[Target position records]
====================

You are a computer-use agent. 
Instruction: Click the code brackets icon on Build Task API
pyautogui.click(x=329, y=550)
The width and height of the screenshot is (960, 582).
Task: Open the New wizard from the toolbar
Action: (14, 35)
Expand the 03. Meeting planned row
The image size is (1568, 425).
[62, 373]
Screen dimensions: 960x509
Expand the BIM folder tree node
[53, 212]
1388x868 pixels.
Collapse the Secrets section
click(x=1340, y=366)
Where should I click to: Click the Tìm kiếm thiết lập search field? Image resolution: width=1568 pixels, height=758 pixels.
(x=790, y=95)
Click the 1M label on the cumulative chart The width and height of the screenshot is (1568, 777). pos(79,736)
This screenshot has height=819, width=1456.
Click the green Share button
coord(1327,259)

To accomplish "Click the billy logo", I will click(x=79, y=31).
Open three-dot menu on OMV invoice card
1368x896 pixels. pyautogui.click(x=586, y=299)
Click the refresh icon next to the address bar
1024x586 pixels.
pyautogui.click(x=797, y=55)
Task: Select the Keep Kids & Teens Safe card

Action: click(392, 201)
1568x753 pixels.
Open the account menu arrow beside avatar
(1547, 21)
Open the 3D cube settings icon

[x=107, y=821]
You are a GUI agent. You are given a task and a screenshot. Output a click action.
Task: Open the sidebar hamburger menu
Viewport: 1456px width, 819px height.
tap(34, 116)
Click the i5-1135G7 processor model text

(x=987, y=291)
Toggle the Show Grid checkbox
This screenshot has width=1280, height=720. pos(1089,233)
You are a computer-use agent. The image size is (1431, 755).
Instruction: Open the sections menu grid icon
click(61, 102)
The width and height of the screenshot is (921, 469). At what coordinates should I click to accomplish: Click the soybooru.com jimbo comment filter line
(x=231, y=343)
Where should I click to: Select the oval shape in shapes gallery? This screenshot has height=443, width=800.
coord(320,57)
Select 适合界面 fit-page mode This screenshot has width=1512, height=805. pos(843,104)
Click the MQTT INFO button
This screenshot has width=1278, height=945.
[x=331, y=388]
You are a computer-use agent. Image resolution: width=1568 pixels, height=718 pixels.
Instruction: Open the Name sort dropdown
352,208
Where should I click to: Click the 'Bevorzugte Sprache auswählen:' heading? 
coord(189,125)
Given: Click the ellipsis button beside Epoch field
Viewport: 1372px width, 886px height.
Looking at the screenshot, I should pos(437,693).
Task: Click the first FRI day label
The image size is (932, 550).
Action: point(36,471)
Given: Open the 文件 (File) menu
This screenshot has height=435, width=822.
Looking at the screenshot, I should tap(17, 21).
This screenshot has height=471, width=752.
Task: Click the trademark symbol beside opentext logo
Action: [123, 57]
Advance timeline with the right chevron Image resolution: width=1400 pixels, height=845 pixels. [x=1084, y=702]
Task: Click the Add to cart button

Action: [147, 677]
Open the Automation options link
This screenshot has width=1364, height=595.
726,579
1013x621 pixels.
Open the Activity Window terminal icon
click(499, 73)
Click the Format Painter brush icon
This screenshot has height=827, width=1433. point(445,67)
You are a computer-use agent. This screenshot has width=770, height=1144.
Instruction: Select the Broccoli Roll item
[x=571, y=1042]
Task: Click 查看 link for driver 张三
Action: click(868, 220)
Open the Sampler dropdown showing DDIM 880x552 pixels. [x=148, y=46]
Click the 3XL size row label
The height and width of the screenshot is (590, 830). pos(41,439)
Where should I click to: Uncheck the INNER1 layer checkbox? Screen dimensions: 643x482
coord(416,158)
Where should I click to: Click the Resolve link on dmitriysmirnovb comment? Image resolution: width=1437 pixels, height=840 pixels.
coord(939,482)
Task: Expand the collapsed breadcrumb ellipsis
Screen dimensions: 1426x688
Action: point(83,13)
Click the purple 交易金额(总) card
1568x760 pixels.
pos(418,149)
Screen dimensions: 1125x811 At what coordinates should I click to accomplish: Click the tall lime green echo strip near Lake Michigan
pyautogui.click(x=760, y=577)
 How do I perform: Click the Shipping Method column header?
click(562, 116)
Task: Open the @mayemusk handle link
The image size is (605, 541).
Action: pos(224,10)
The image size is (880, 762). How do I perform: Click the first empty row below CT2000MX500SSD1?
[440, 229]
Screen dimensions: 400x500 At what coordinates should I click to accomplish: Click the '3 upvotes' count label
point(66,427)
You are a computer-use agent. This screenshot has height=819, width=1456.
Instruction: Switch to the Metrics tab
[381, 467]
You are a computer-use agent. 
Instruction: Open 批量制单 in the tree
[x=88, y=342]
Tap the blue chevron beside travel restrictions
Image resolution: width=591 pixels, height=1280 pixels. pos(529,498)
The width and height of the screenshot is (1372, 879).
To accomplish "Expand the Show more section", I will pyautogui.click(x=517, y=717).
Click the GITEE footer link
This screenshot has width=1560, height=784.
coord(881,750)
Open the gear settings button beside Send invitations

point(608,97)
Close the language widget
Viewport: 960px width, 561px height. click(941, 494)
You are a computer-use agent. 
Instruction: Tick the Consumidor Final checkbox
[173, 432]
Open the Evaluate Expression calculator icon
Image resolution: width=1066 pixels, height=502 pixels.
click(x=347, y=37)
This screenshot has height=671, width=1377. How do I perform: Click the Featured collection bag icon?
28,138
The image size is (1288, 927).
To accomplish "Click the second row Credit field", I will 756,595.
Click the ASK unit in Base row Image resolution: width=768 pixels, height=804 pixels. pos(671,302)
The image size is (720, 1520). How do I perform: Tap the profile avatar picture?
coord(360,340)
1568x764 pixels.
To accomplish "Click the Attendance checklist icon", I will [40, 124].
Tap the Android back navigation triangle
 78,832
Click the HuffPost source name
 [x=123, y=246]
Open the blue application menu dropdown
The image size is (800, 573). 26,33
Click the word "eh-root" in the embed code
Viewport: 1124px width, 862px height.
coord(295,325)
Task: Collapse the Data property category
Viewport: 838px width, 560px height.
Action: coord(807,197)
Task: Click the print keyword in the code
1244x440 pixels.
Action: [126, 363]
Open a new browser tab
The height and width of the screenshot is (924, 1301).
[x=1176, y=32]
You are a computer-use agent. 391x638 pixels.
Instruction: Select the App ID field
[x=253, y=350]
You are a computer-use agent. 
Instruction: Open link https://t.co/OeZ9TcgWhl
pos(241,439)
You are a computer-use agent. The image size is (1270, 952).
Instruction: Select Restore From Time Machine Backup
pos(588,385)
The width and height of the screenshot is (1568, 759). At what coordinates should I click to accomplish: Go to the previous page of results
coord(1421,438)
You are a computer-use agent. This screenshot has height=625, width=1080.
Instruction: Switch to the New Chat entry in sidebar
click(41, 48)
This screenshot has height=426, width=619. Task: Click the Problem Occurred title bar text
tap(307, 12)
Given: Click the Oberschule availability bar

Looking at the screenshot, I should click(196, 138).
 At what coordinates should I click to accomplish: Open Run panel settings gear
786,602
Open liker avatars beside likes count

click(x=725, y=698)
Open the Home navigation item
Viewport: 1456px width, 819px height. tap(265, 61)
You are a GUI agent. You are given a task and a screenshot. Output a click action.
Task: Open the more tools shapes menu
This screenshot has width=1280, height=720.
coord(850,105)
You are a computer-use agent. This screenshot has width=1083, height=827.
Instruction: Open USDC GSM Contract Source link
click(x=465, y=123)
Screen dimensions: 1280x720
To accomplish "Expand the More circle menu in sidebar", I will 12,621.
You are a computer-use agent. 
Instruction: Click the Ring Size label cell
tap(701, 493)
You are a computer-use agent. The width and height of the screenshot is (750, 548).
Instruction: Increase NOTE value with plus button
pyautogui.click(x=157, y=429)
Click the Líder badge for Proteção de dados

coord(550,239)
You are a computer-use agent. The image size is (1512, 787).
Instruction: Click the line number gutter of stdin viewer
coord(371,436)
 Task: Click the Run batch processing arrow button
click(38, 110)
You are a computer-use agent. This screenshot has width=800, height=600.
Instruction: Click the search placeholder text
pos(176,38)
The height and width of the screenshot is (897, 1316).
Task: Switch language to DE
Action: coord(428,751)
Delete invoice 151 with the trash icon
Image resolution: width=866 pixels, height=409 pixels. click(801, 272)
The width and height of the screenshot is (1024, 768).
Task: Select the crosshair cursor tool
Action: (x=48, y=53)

====================

- **WHAT THIS TASK INVOLVES**
Print the rows above exactly as they appear, from the line containing "You are a computer-use agent. 391x638 pixels." through the line containing "click(38, 110)", with both of those lines included.

- **PROBLEM SOLUTION**
You are a computer-use agent. 391x638 pixels.
Instruction: Select the App ID field
[x=253, y=350]
You are a computer-use agent. 
Instruction: Open link https://t.co/OeZ9TcgWhl
pos(241,439)
You are a computer-use agent. The image size is (1270, 952).
Instruction: Select Restore From Time Machine Backup
pos(588,385)
The width and height of the screenshot is (1568, 759). At what coordinates should I click to accomplish: Go to the previous page of results
coord(1421,438)
You are a computer-use agent. This screenshot has height=625, width=1080.
Instruction: Switch to the New Chat entry in sidebar
click(41, 48)
This screenshot has height=426, width=619. Task: Click the Problem Occurred title bar text
tap(307, 12)
Given: Click the Oberschule availability bar

Looking at the screenshot, I should click(196, 138).
 At what coordinates should I click to accomplish: Open Run panel settings gear
786,602
Open liker avatars beside likes count

click(x=725, y=698)
Open the Home navigation item
Viewport: 1456px width, 819px height. tap(265, 61)
You are a GUI agent. You are given a task and a screenshot. Output a click action.
Task: Open the more tools shapes menu
This screenshot has width=1280, height=720.
coord(850,105)
You are a computer-use agent. This screenshot has width=1083, height=827.
Instruction: Open USDC GSM Contract Source link
click(x=465, y=123)
Screen dimensions: 1280x720
To accomplish "Expand the More circle menu in sidebar", I will 12,621.
You are a computer-use agent. 
Instruction: Click the Ring Size label cell
tap(701, 493)
You are a computer-use agent. The width and height of the screenshot is (750, 548).
Instruction: Increase NOTE value with plus button
pyautogui.click(x=157, y=429)
Click the Líder badge for Proteção de dados

coord(550,239)
You are a computer-use agent. The image size is (1512, 787).
Instruction: Click the line number gutter of stdin viewer
coord(371,436)
 Task: Click the Run batch processing arrow button
click(38, 110)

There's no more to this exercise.